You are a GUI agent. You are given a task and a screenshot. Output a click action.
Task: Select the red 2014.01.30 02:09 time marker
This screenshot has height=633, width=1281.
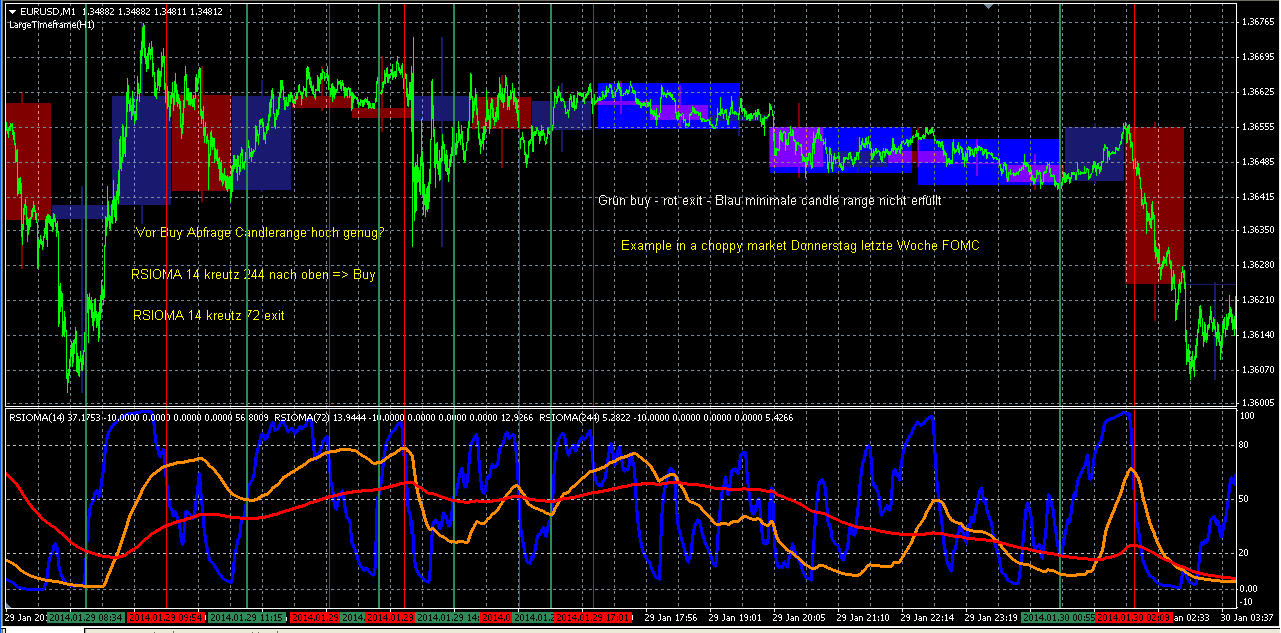1134,618
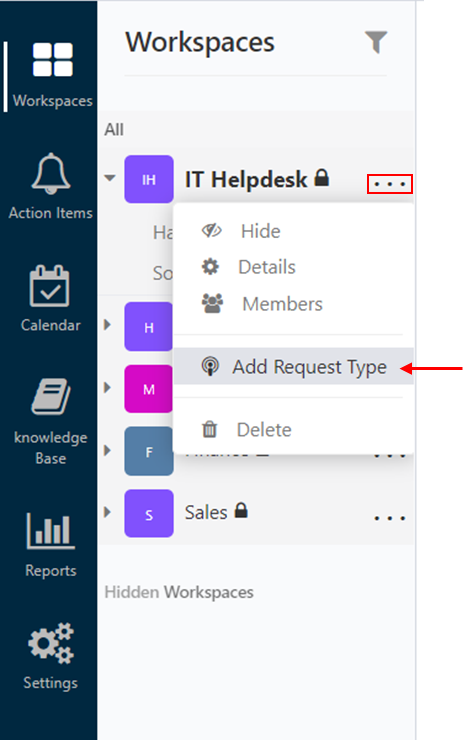Select Members from the context menu

tap(282, 304)
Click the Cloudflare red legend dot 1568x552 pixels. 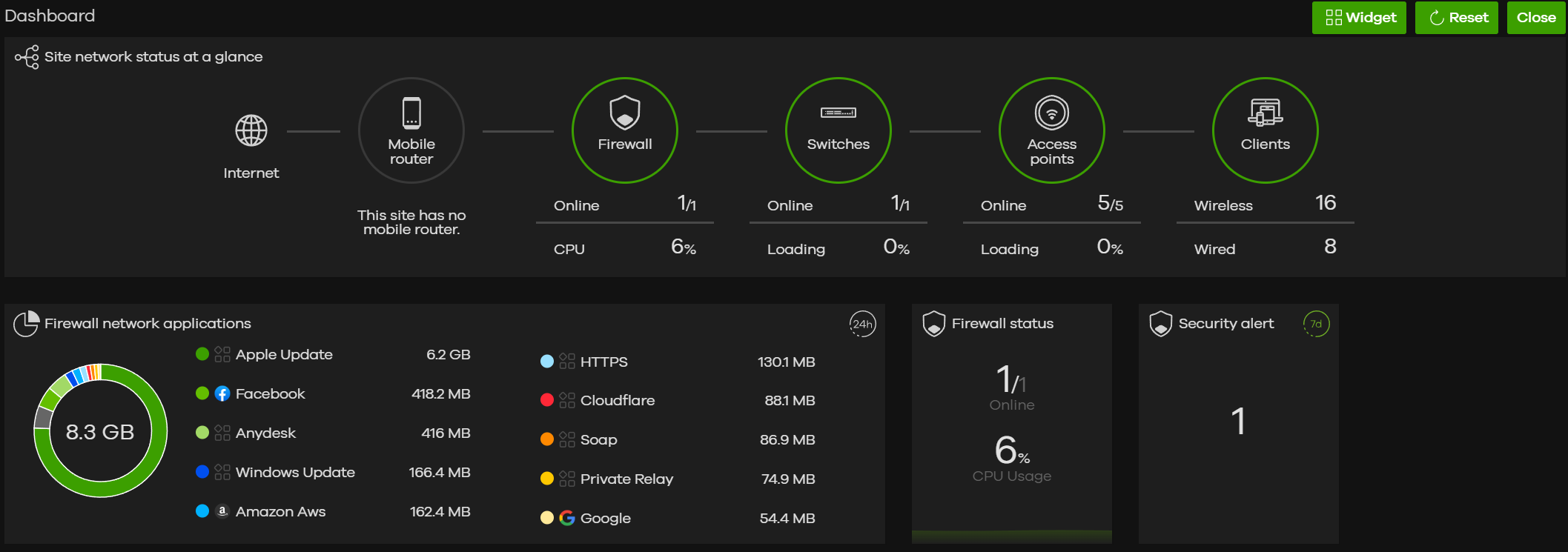(547, 400)
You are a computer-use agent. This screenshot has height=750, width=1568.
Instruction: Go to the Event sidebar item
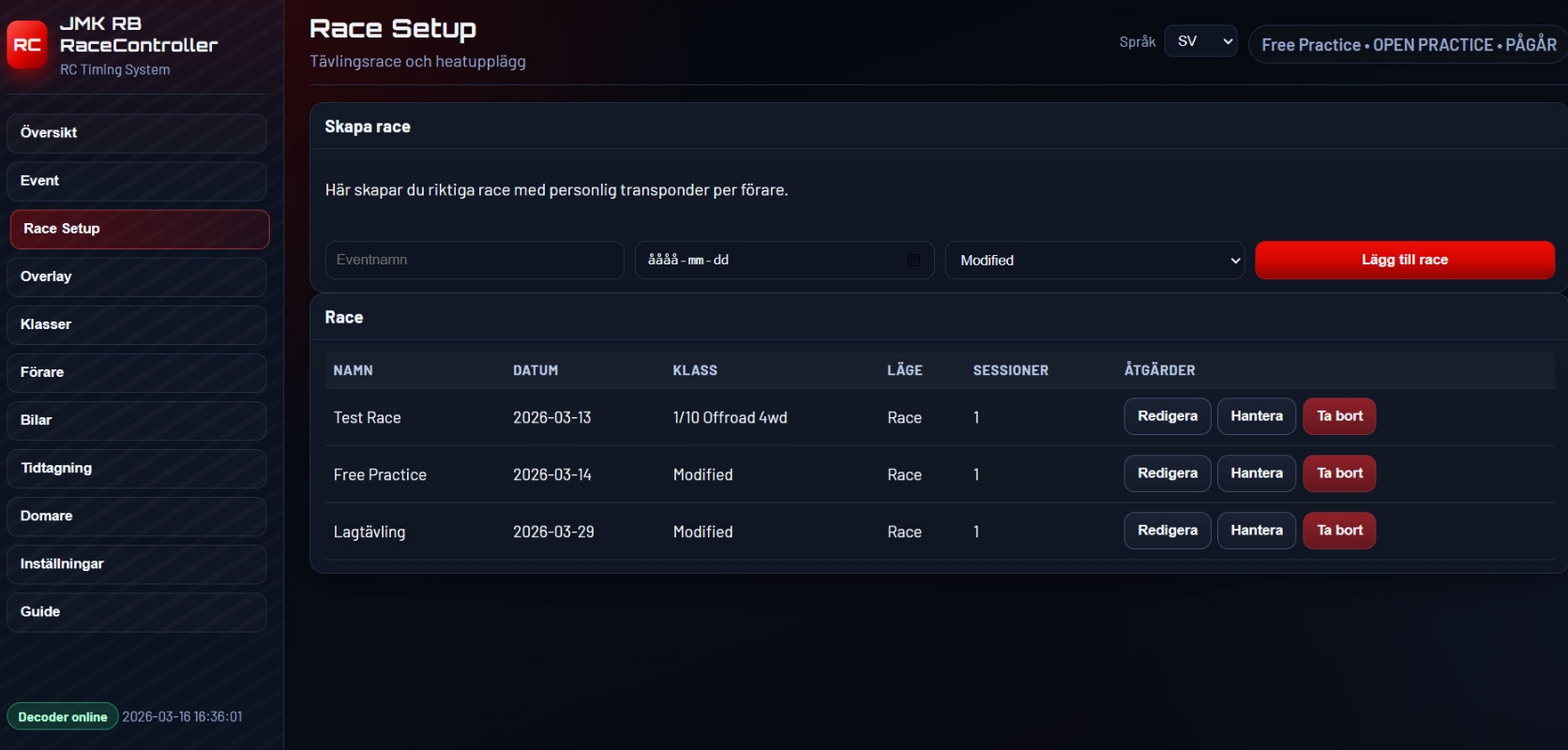(x=137, y=181)
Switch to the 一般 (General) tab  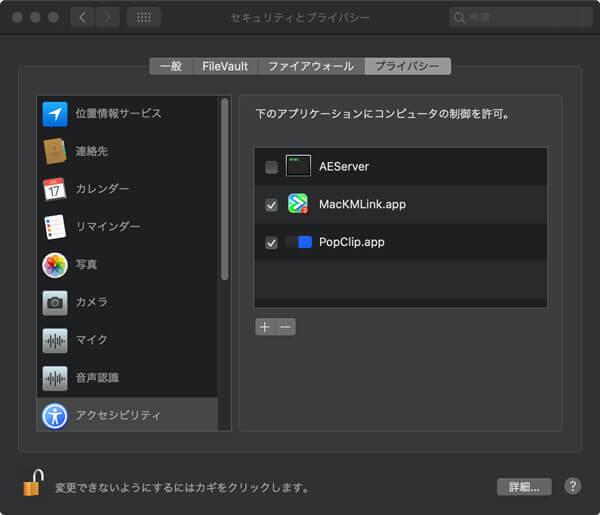tap(170, 66)
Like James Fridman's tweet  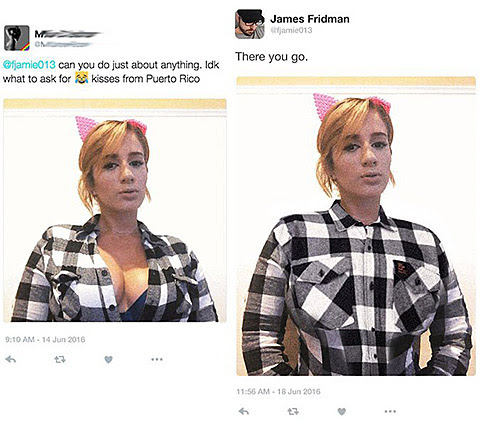coord(342,411)
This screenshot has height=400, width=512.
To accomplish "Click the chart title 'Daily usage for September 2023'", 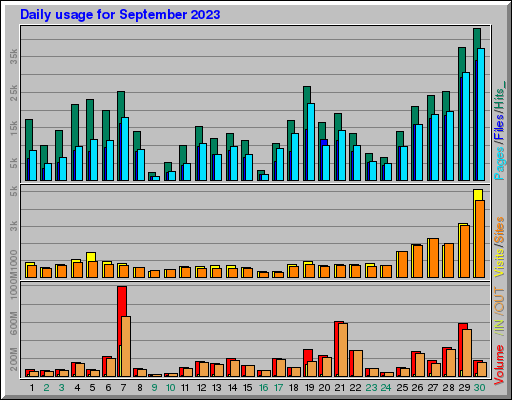I will click(120, 15).
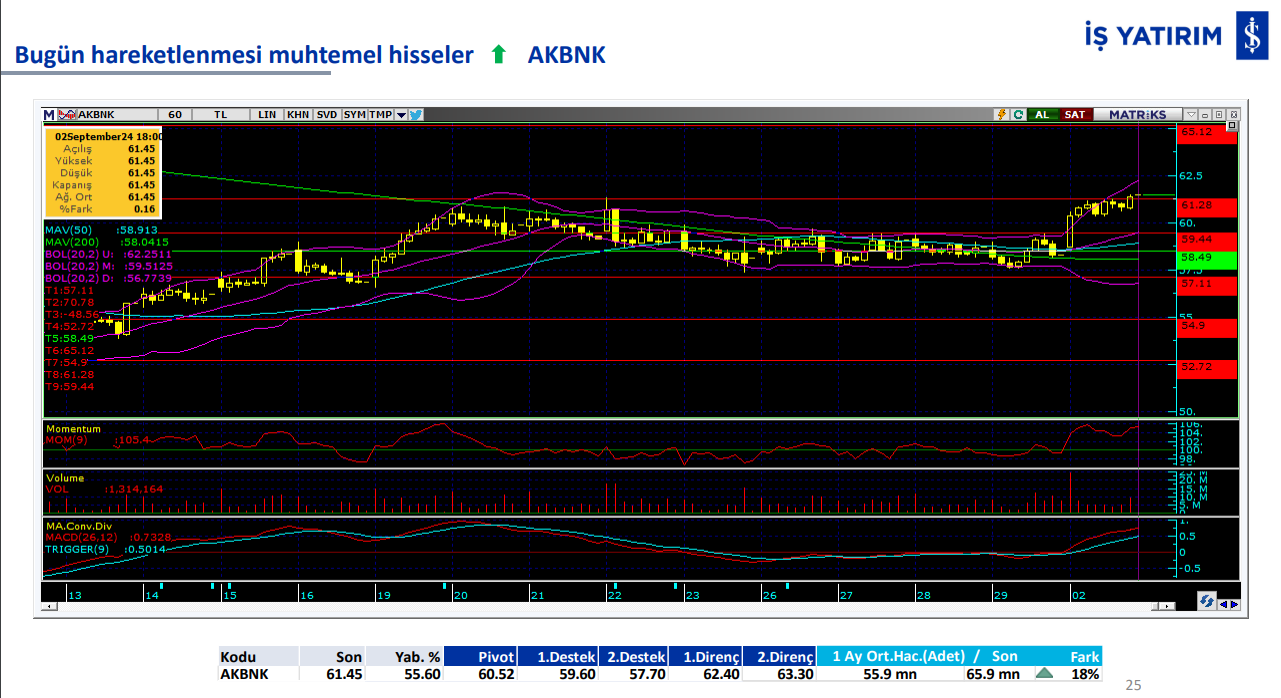Click the green AL buy button
The width and height of the screenshot is (1281, 698).
click(1041, 114)
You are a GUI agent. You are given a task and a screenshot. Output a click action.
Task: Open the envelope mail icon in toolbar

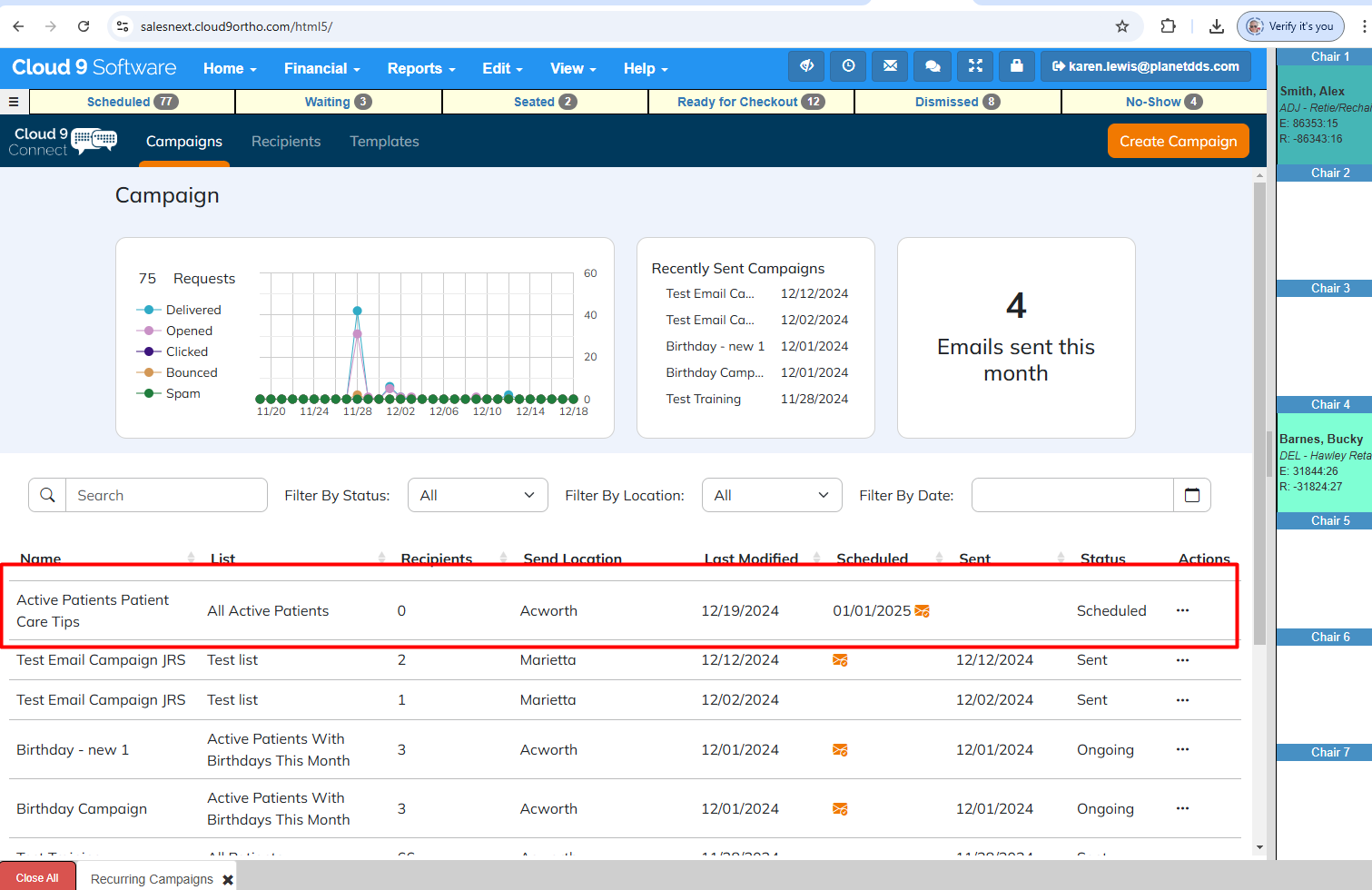[x=890, y=66]
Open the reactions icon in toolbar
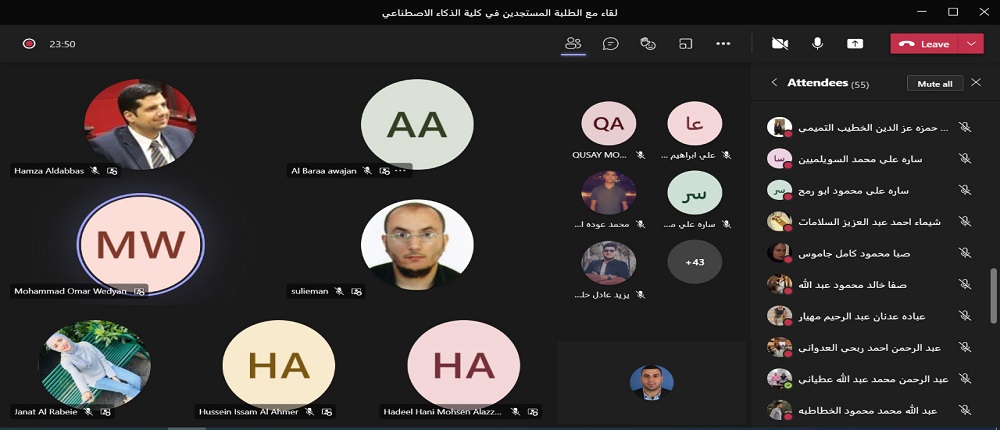Screen dimensions: 1000x430 coord(648,43)
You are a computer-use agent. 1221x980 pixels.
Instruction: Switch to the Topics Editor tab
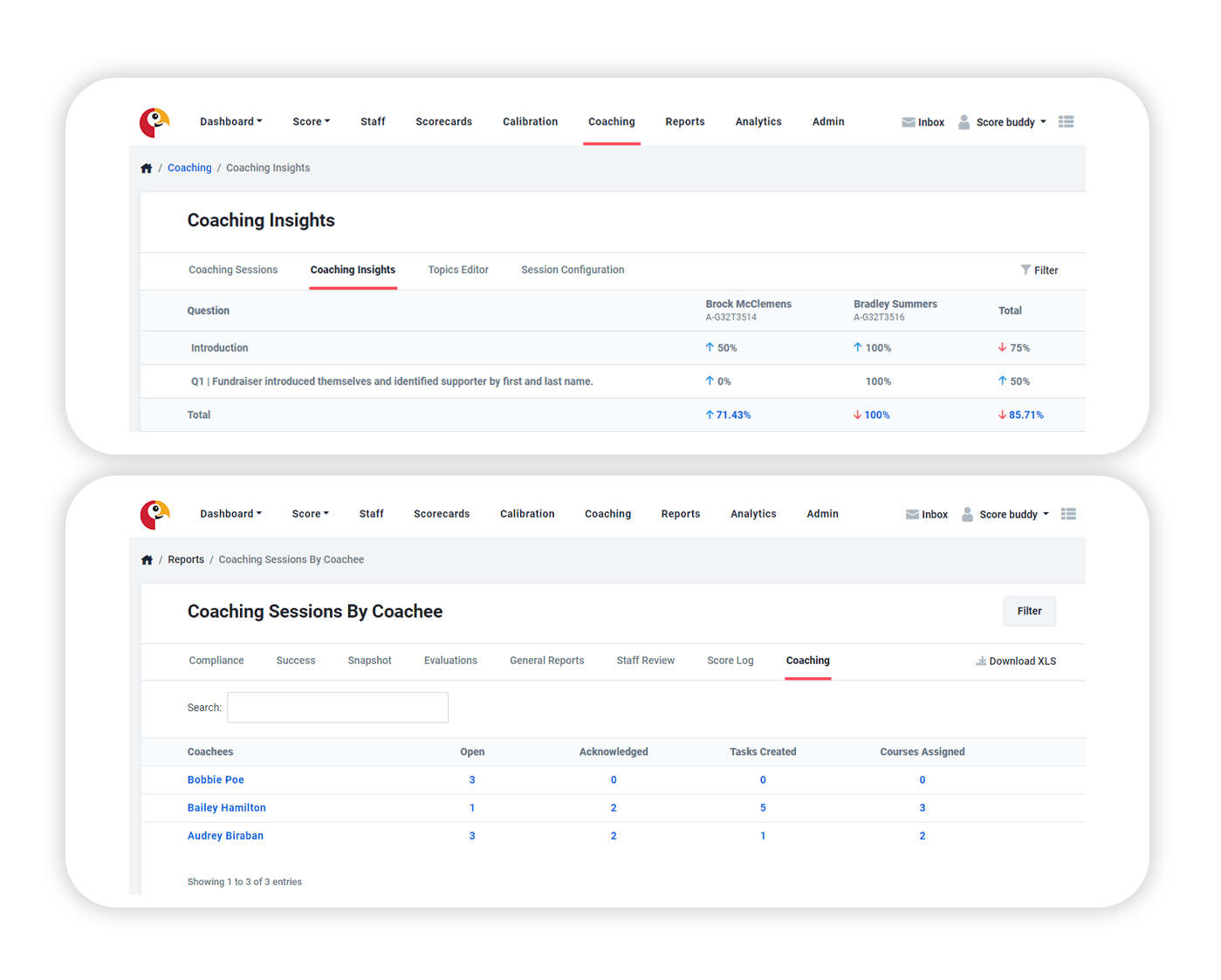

· · · ·

- Task to complete
Show all lines in the records above that hold "agent".

- Expected answer
You are a GUI agent. You are given a task and a screenshot. Output a click action.
You are a computer-use agent. This screenshot has height=750, width=1568.
You are a GUI agent. You are given a task and a screenshot. Output a click action.
You are a computer-use agent. 1221x980 pixels.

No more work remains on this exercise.